兰月殿住着的是他最宠爱的邱良娣,性格柔软,小鸟依人,在房事上与他最为合拍。
光是回想起那销-魂的滋味,太子脚下的步子便越迈越大,恨不得立刻出现在兰月殿。
快到兰月殿的时候,却听到了一道尖锐的声音。
“邱樱兰你装什么装,别以为我不知道你是故意和我穿一样的衣服想害我出丑!”
太子皱着眉,顺着声音看过去,果然是姜韵宜那个泼妇。
他不动声色地走过去。
姜韵宜说完之后,邱良娣正想回她,余光瞥见熟悉的身影,眼中闪过一丝喜色,将嘴边的话咽了回去。
姜韵宜没发觉太子的靠近,见邱樱兰一副柔弱可欺的样子,居然不搭理她,忍不住伸手推搡了一把。
她明明没怎么用力,邱樱兰却被推倒在地,眼泪汪汪地冲着她身后喊:“太子殿下。”
什么太子殿……
太子?!
姜韵宜猛地转头,对上太子铁青的脸,心里咯噔一声。
她解释道:“我没用力推她。”
太子只相信自己看到的,哪里会听她解释,上前将邱良娣扶起,邱良娣顺势倒在太子怀中,小声抽泣着。
“来人!”太子厉声喊,“把姜良娣扔出兰月殿!”
想了想,他又补充道:“罚半年月例!”
姜韵宜对于太子连发生了什么都不问就不分青红皂白地处罚她表示非常不满,忍不住骂道:“我什么都没做,你凭什么罚我?你以为自己是皇帝吗?你这样的人当了皇帝也是昏君!”
这话真是大不敬!
太子脸色难看到了极点,“掌嘴,一百下,一下都不能少。”
邱良娣低着头,掩饰着眼中幸灾乐祸的笑容。
……
太子得到消息的速度比他预想的要快,当手下的人犹豫着将从太子府截下的信鸽送到他手中时,简直不敢直视他阴鸷的眼神。
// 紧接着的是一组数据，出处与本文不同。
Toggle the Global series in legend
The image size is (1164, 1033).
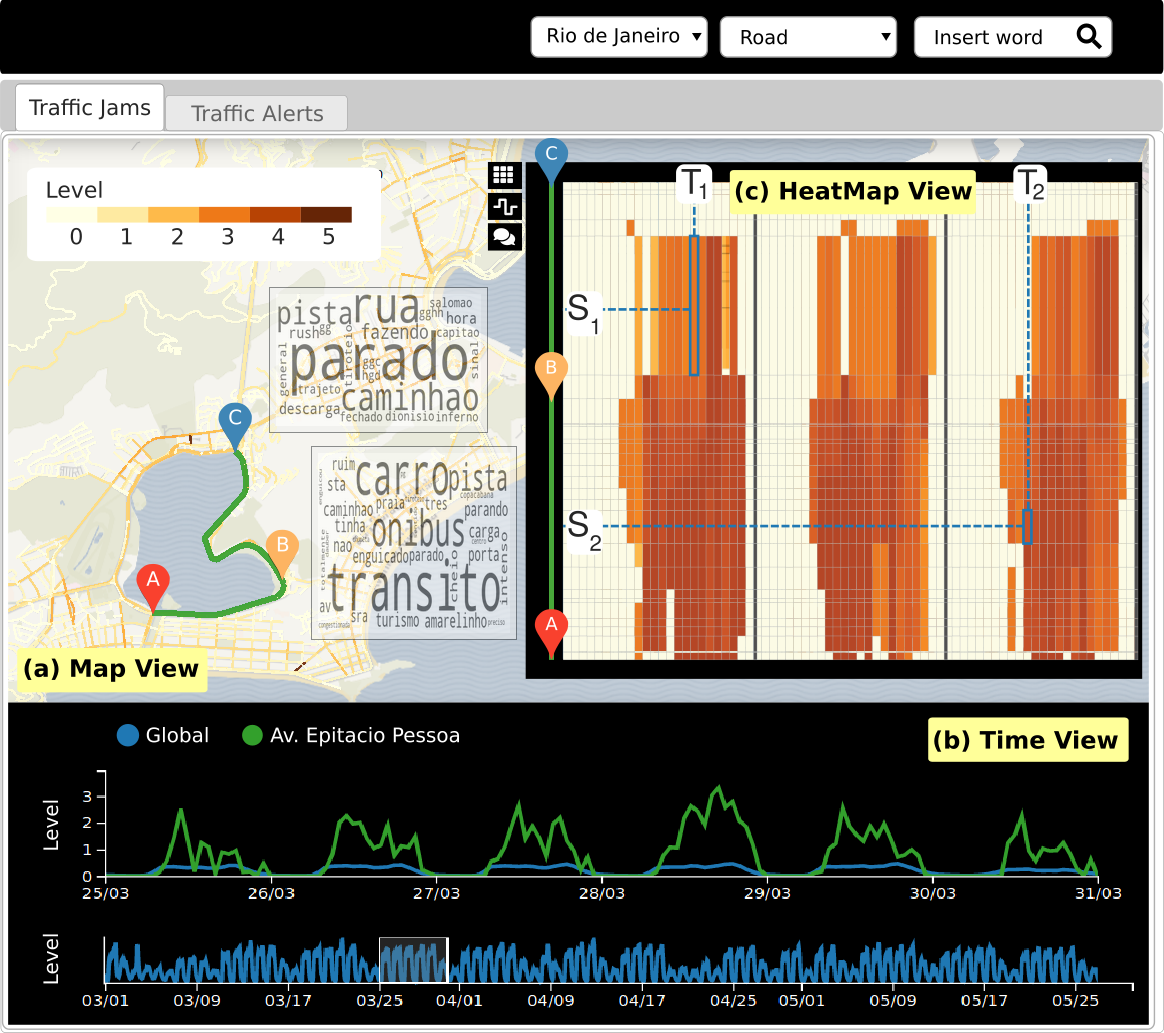click(x=128, y=736)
信鸽腿上绑着一个小竹筒,里面塞着一张小纸条,上面的字迹是太子再熟悉不过的笔墨,只有简短的几个字。
太子恐生变故,望见面一叙。
他冷笑一声,下令捉拿周杨。
——
当素日对他恭敬有加的守卫闯入他房内,以利刃相对,杀气腾腾,一如他无数次见过的那样——只不过从前他是作为作壁上观的看客,如今成了身陷囫囵的猎物。
抬头望着从外面一步步走来的太子殿下,目光在触及他手上捏着的纸条时,闪烁了一下,明白过来后,放下了手中的笔。
……
好不容易停下的雨,入夜后又毫无预兆地落了下来,虽不如白日里那般声势浩大,但雨点细细密密落下的声音,让姜祸水心乱如麻。
雨点打在窗台,不一会儿便浸湿了姜祸水没留心收好的书,桌面上的烛台被风吹动着摇曳,火光渐暗,好像下一秒就要熄灭了似的。
虽然白日里对祖母说话的时候信誓旦旦的,好像没什么大不了的样子,其实姜祸水真的伤了心。
她长这么大从没被人裹过巴掌,就算是上辈子她为夏濯奔波筹谋受了不少人的气,也没人有那个胆子和本事打她巴掌。
也许姜凌是气极了,情绪上来了谁也控制不住,她又不解释缘由,身为父亲理应愤怒的啊。
道理她都懂,但就是说服不了自己不在意。
明明在叔父质问她的时候,姜祸水可以为自己辩解的,但心里头却像憋着股气,说不上来原因,总之就是不愿意直白地为自己辩驳,却渴望他愿意站在她这边,像祖母一样说相信她。
雨幕中,玄衣少年与夜色融为一体,像一道影子似的穿梭其中,顷刻间出现在她的面前,挡住了姜祸水正欲关窗的动作。
姜祸水松了手,没好气道:“你来干什么?”
王晋凝视着她红肿的半边脸,眸光陡然转深,下一刻嘴角挂上嘲笑,不无戏谑地说:“听说你被揍了,特意赶来欣赏美人落泪的,”他顿了顿,好似真的在向她提问,“我是来早了还是来晚了?”